Objectif =>
Recopiez fidèlement le matériel, de la ligne contenant « You are a GUI » jusqu'à sa toute fin, sans y inclure les images.

Lignes d'un jeu de données de localisation sur écran

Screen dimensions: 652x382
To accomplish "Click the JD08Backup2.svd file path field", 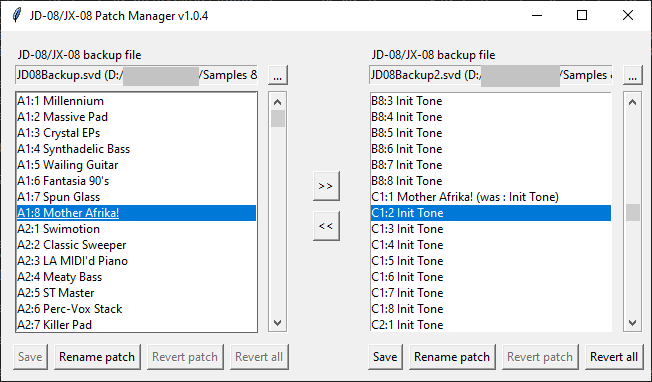I will [x=491, y=75].
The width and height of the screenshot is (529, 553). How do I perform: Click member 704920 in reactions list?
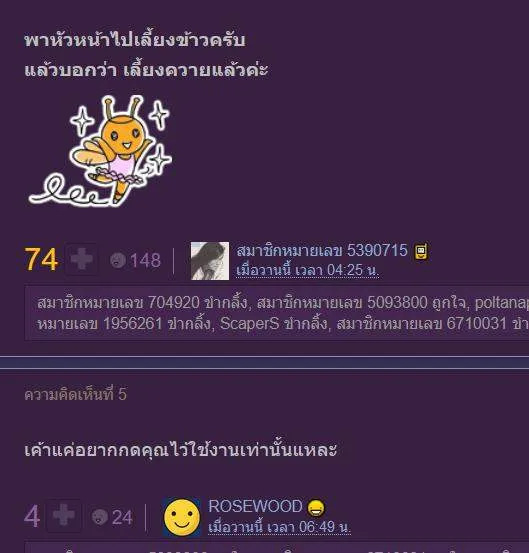(118, 303)
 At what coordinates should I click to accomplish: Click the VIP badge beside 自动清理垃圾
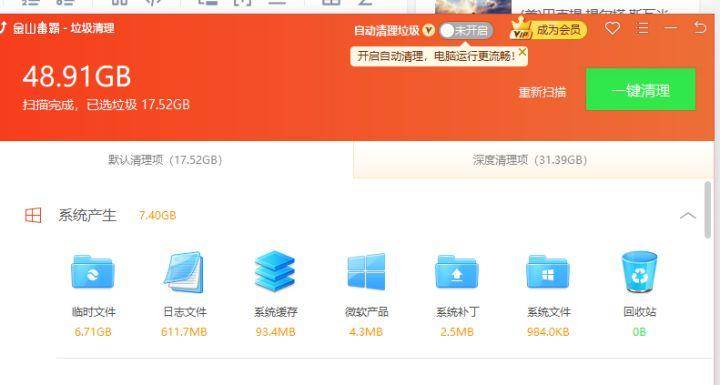tap(428, 30)
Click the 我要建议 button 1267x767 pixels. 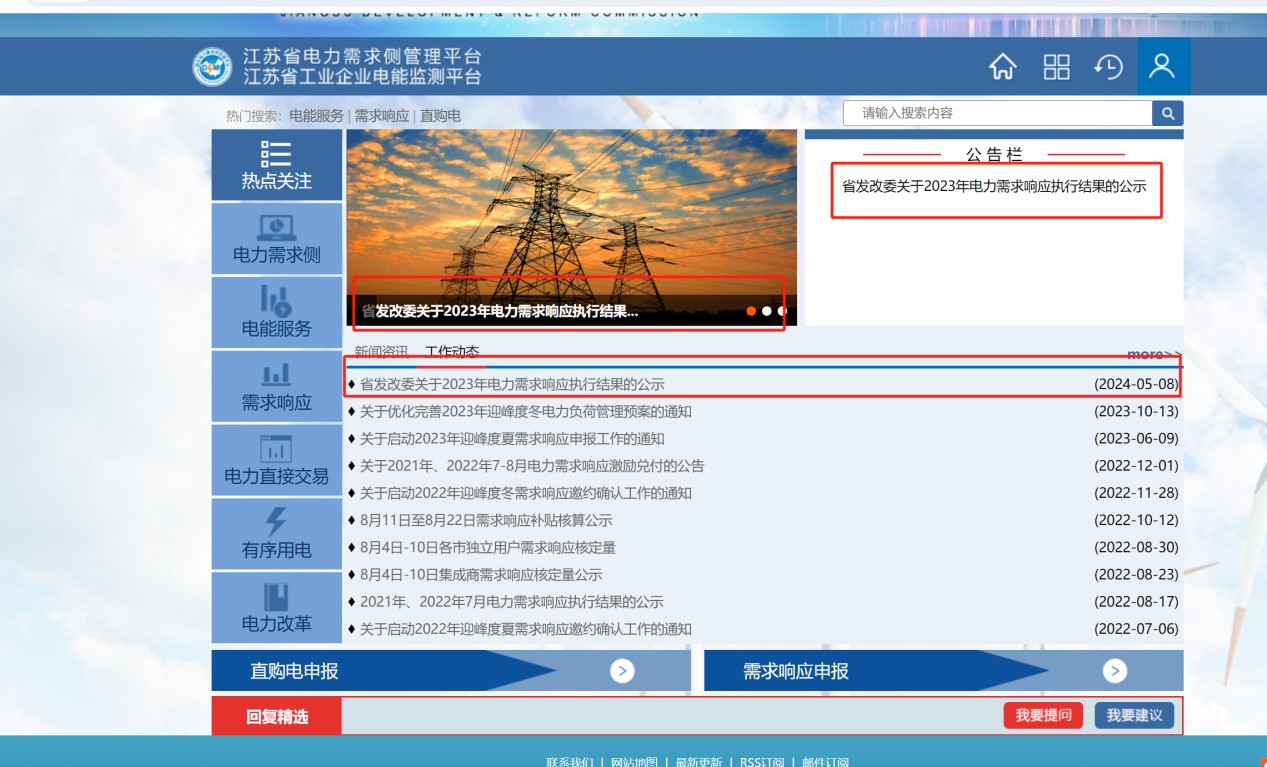point(1134,715)
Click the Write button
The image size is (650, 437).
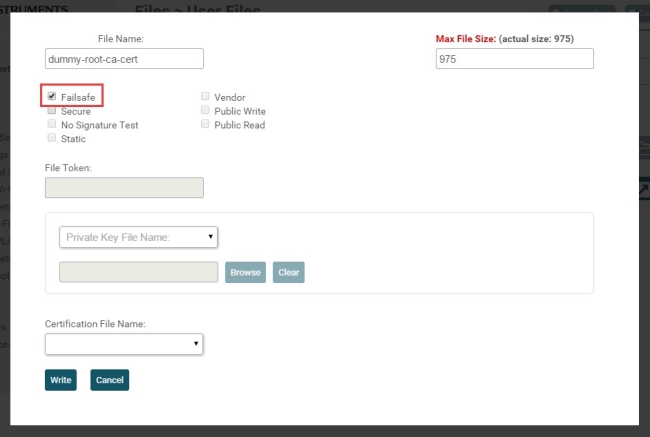coord(60,380)
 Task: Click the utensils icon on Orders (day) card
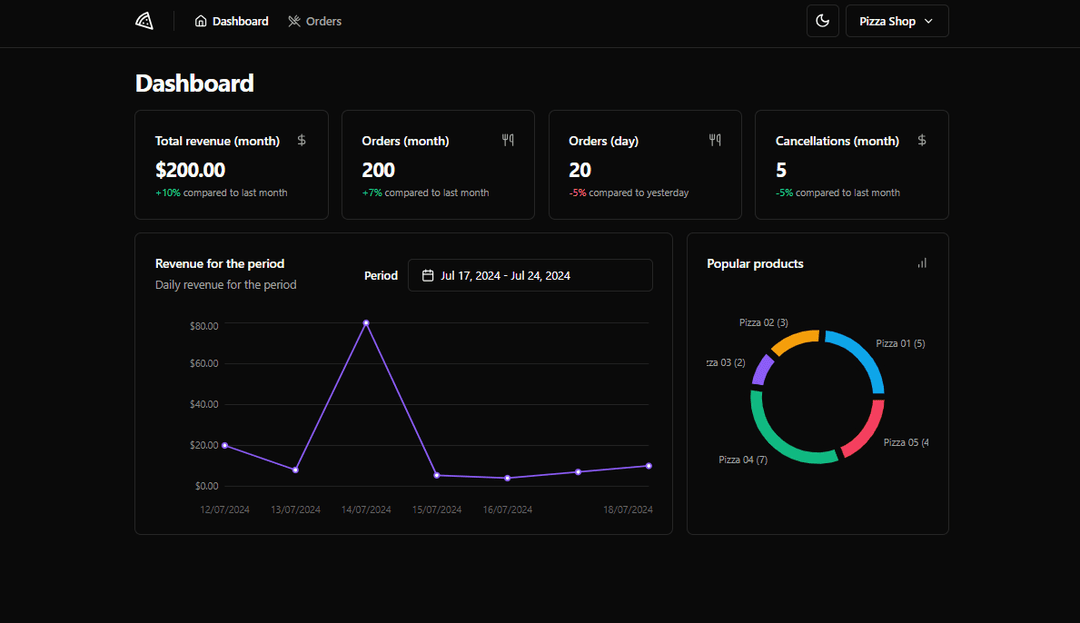coord(715,140)
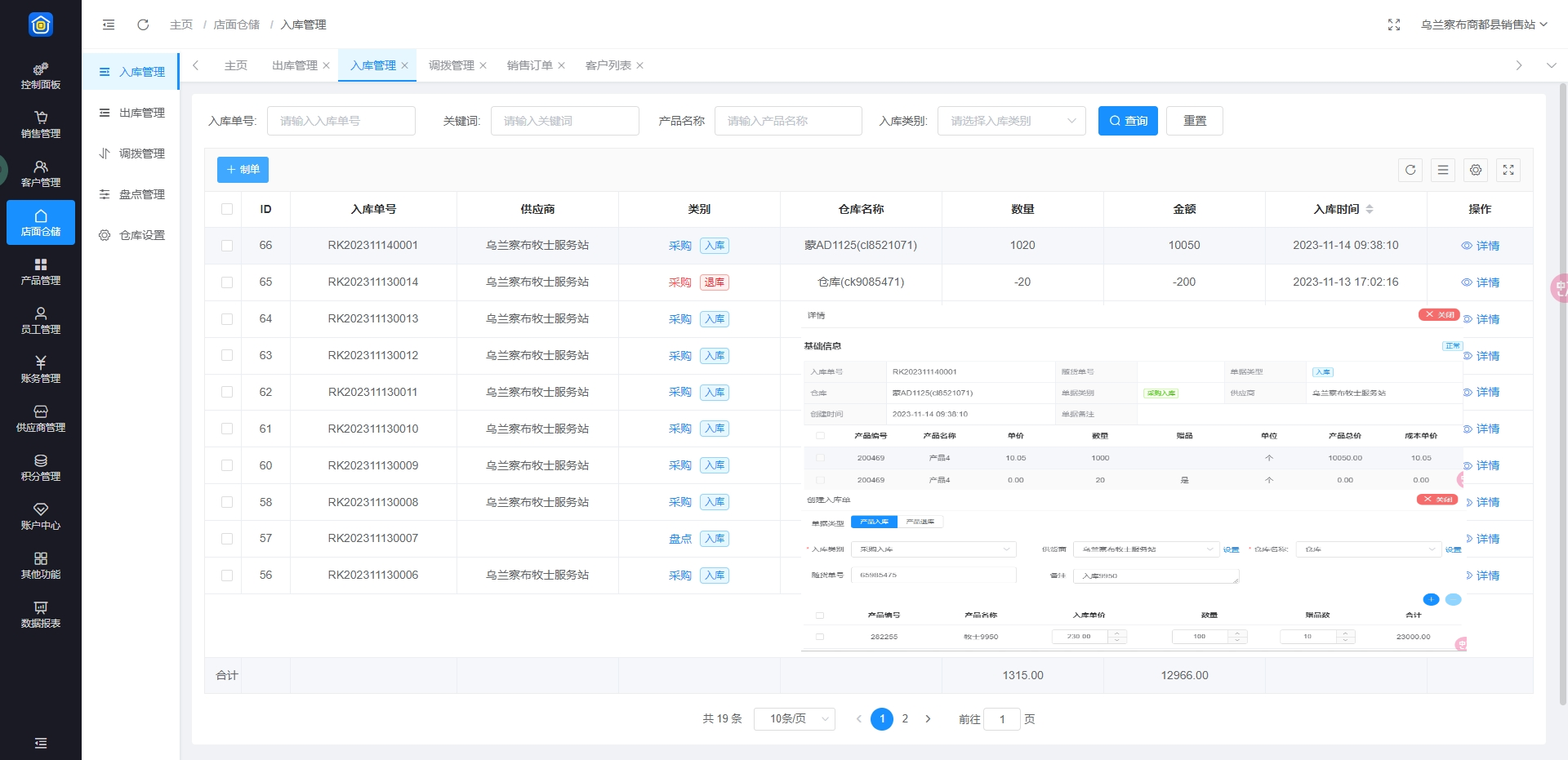The image size is (1568, 760).
Task: Expand the 入库类别 dropdown
Action: pyautogui.click(x=1011, y=121)
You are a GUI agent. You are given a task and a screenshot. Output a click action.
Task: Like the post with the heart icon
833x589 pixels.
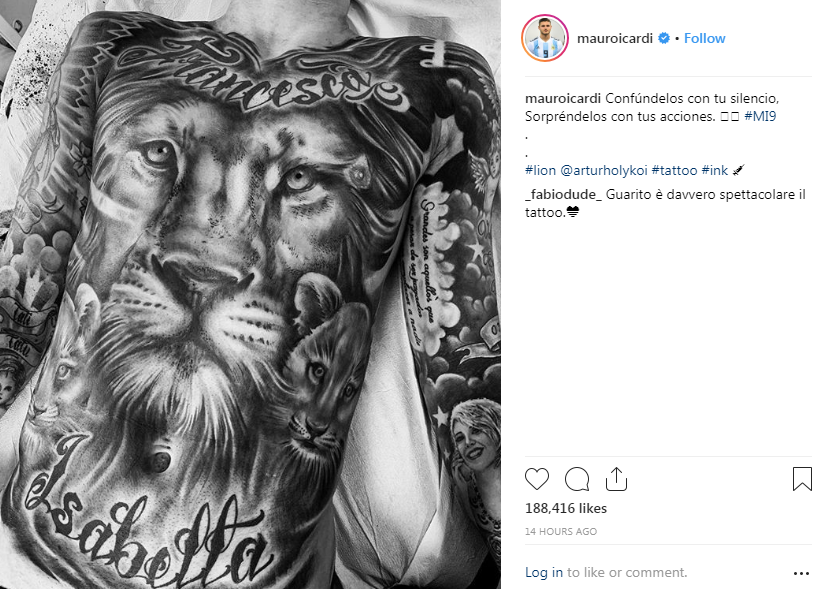coord(537,479)
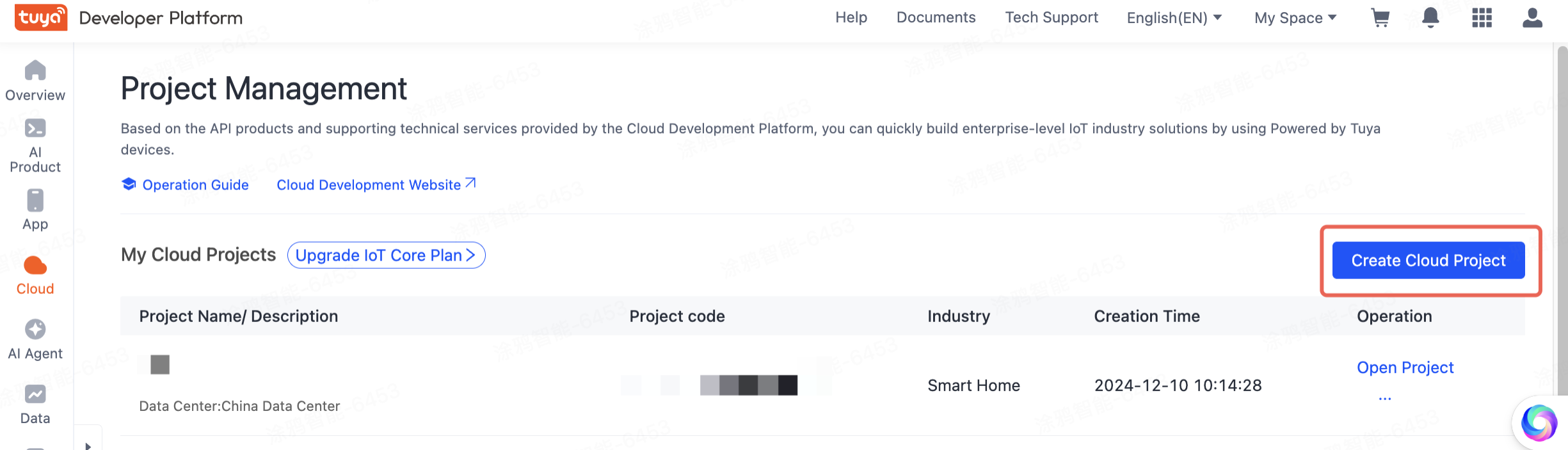This screenshot has width=1568, height=450.
Task: Open the user account profile icon
Action: click(1532, 18)
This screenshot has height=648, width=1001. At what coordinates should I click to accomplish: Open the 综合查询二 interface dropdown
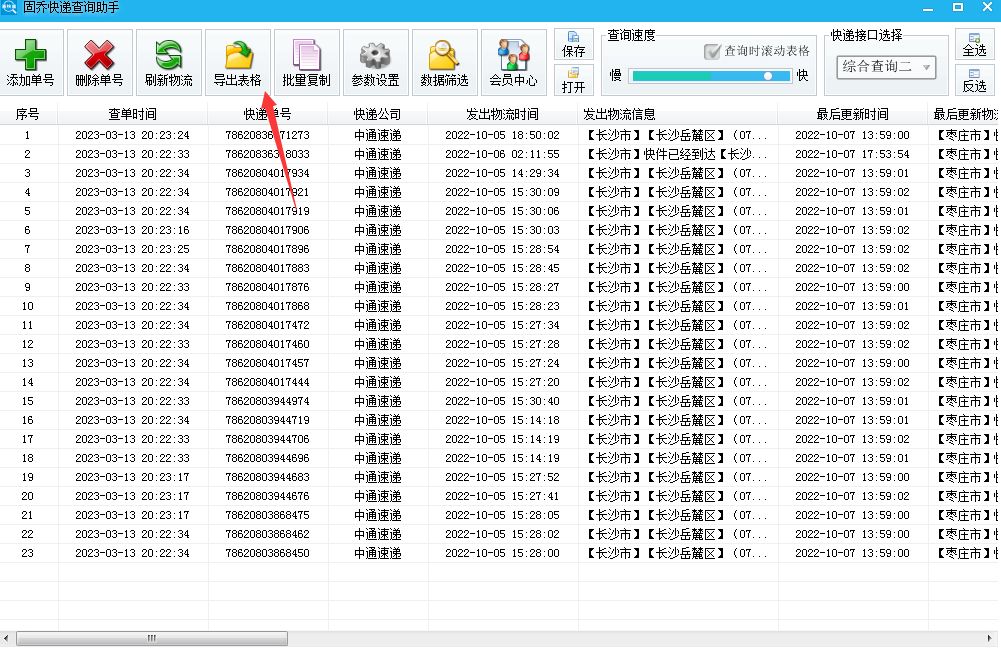coord(885,66)
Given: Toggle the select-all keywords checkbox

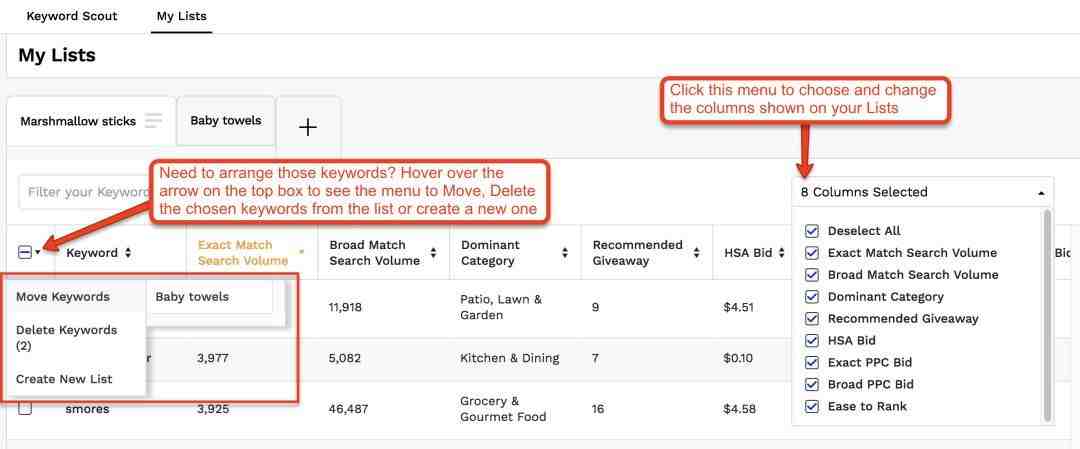Looking at the screenshot, I should (25, 253).
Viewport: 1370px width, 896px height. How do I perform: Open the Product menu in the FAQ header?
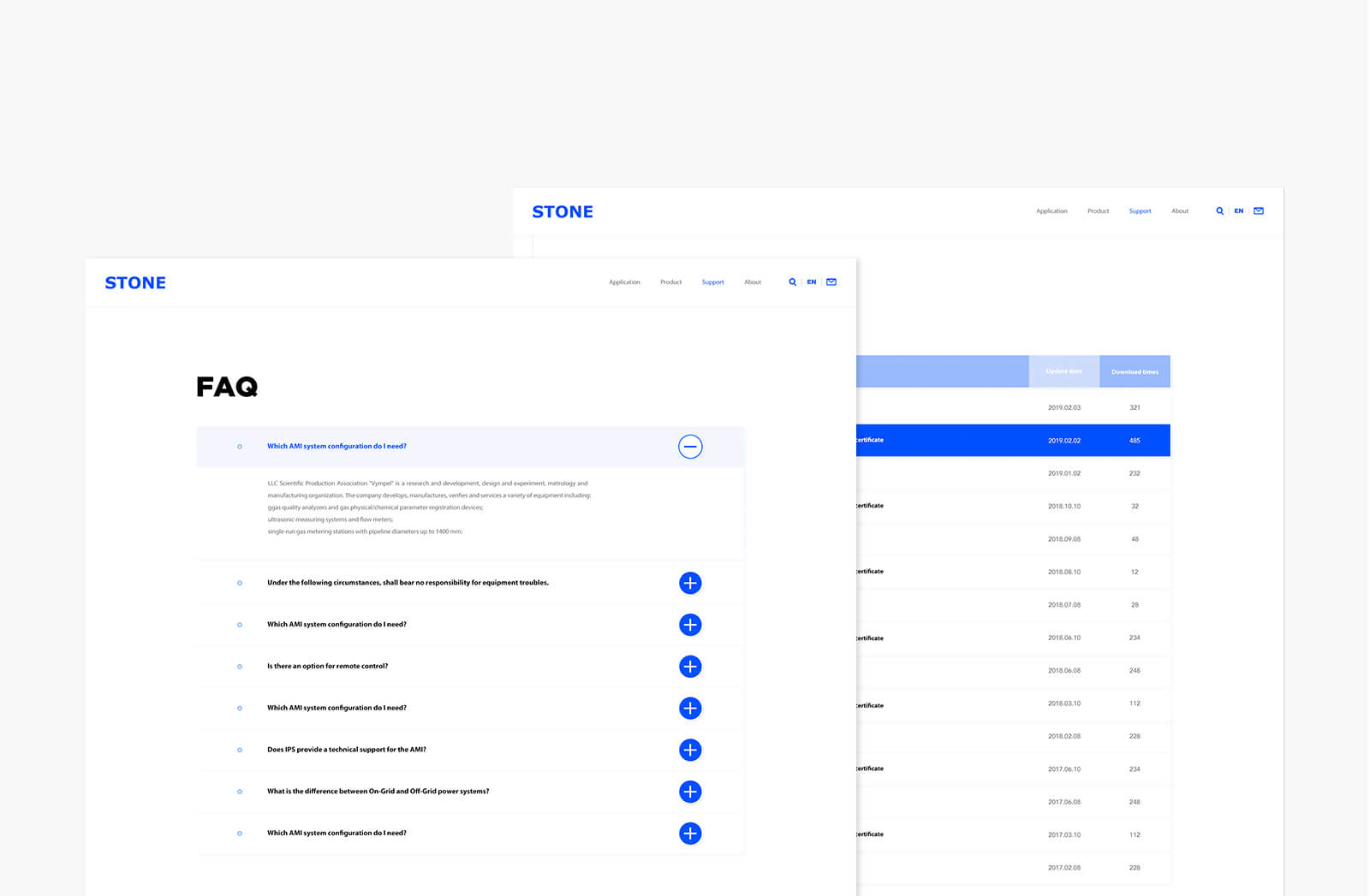[x=670, y=282]
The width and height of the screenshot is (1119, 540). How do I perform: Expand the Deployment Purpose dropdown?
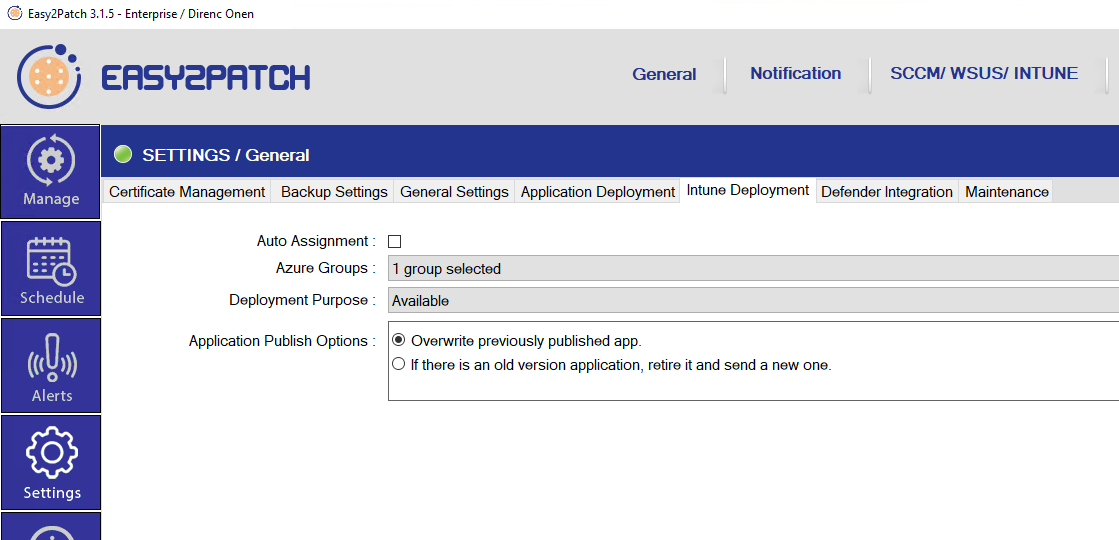click(x=752, y=301)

Réponse complète =>
You are a GUI agent. You are given a task and a screenshot. Output a click action.
Task: Like the post with the heart icon
833x589 pixels.
coord(537,479)
This screenshot has width=1568, height=450.
Task: Open the user account profile icon
Action: click(1532, 18)
This screenshot has height=648, width=1001. At what coordinates should I click to accomplish: Open the 综合查询二 interface dropdown
coord(885,66)
Given: Toggle the select-all keywords checkbox

Looking at the screenshot, I should (25, 253).
Viewport: 1370px width, 896px height. How do I perform: Open the Product menu in the FAQ header?
[x=670, y=282]
The width and height of the screenshot is (1119, 540). How do I perform: Expand the Deployment Purpose dropdown?
click(x=752, y=301)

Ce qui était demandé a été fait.